Я бы ответила так: успешность — это удовлетворение достигнутым, и многие известные и талантливые люди на публике просто удачно имитируют успешность. Поскольку развитый интеллект, чуткая душа — мешают испытывать удовлетворение, и достигнутого всегда недостаточно. Получается, что успешность — это фантом. Любовь — это, конечно, не есть счастье. Ибо тяжела она, «как смерть». И с ней тяжело, и без нее невозможно. А везение? Понятия не имею. Может, это несколько раз подряд выиграть в казино? Может, найти миллион, чтобы этого никто не заметил? Выплатить кредит, найти хорошую сауну, попасть в телешоу… Какая глупость ни придет на ум, все это мимо личности масштаба Елены Майоровой. У нее не было даже такого простого и очевидного везения, как у Ирины Метлицкой: пришел режиссер в школу, увидел девочку-красавицу, и началась жизнь настоящей, взрослой актрисы. Лена шла босыми ногами по острым камням. Но пришла она точно туда, куда хотела. Из дальней стороны, из далеко не золотого детства, из тяжелой болезни… Но ничего похожего на везение не было — ни в том, что профессия подчинилась ей, как укрощенный зверь, ни в тягостной привязанности Ефремова, ни в смертельной любви Шерстюка. И то, и другое, и третье требовало особых сил, чтобы не снесло ветром страстей и мук. Если талант послан неслучайным людям, то и преодоления их не случайны. Из Лены Майоровой судьба, как жестокий и гениальный скульптор, лепила личность трагическую. Притягательную, неотразимую в отблеске этого трагизма и обреченную не найти выхода к маленьким радостям обычных людей. Она бывала веселой, радостной, искренней и доверчивой, как ребенок, но это был просто редкий золотой дождь, которым иногда омывало ее хмурое небо.
Спекталь «Тойбеле и ее демон», где Лена сыграла свою лучшую роль, притягивал к себе мрачные события с самого начала. Едва в театре начались репетиции, как появились анонимные письма о том, что это произведение опасно для жизни. Были пугающие звонки. Не выдержал этого психологического напряжения и вышел из спектакля Борис Щербаков. Вячеслав Невинный провалился в люк, переломал себе ребра и в тяжелом состоянии был доставлен в институт Скли-фасовского. Актеры говорят, что произошло это несчастье необъяснимым образом. Старый актер отыграл свою сцену, его встретили, как обычно, вывели из темноты кулис с фонариком, осторожно, чтоб он не упал. И вдруг на полдороги, без объяснений, Невинный разворачивается и направляется к сцене. Шаг в сторону — и он летит в сценический люк. Никто, в том числе он сам, не мог объяснить, зачем ему понадобилось возвращаться.

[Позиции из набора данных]
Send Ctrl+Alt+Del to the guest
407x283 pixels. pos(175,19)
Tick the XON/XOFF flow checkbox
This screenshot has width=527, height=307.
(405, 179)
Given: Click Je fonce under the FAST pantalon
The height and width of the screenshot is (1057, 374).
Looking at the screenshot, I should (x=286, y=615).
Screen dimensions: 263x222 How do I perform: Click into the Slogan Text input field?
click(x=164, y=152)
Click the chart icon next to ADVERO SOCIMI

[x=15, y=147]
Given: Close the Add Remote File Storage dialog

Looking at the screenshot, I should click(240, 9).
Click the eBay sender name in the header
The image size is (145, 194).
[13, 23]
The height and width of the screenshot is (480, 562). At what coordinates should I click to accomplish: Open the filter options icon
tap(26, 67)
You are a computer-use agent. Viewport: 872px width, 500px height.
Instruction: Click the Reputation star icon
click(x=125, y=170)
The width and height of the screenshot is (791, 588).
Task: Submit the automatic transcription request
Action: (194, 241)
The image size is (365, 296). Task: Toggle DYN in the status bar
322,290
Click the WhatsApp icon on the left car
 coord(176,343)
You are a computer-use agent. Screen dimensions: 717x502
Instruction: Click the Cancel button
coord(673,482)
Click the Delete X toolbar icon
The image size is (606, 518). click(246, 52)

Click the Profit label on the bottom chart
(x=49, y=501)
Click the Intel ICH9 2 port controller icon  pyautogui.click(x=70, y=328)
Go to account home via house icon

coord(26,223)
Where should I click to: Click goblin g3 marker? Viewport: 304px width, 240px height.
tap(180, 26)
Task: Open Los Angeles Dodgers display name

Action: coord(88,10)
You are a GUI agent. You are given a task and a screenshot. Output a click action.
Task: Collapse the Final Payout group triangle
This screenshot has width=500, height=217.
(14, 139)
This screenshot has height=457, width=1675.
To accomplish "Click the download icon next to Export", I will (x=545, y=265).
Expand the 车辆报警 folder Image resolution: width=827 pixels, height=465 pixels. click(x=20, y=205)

> [ЗАДАНИЯ ДЛЯ ВЫПОЛНЕНИЯ]:
1. Кто, по словам текста о Елене Майоровой, не выдержал психологического напряжения и вышел из спектакля «Тойбеле и ее демон»?
2. Продолжите текст о Елене Майоровой со следующего за последним предложения.
Перечень никак не связан с текстом.

> [ОТВЕТЫ ПО ПУНКТАМ]:
1. Борис Щербаков.

2.
Через два сезона после премьеры сгорела Елена Майорова.
Спекталь пытаются сохранить. Но через полтора года после смерти Майоровой неожиданно умер ее партнер — Сергей Шкаликов, 35 лет от роду. Его нашли мертвым в собственной квартире. «Тойбеле и ее демона» сняли с репертуара.
Что-то страшное происходило во время работы над сериалом «На ножах» по Лескову. Для фильма изготовили пять крестов. Какое-то время они хранились в подвале загородного дома режиссера Александра Орлова. Один из рабочих, делавших эти кресты, умер во время съемок. Скончался оператор. Вскоре умер второй оператор. Затем художник картины и художник-гример. Погибла в огне Елена Майорова.
Журналистка Ирина Горохова взяла интервью у Александра Орлова:
«— Как чувствовали себя лично вы, Алексадр Сергеевич, на съемочной площадке?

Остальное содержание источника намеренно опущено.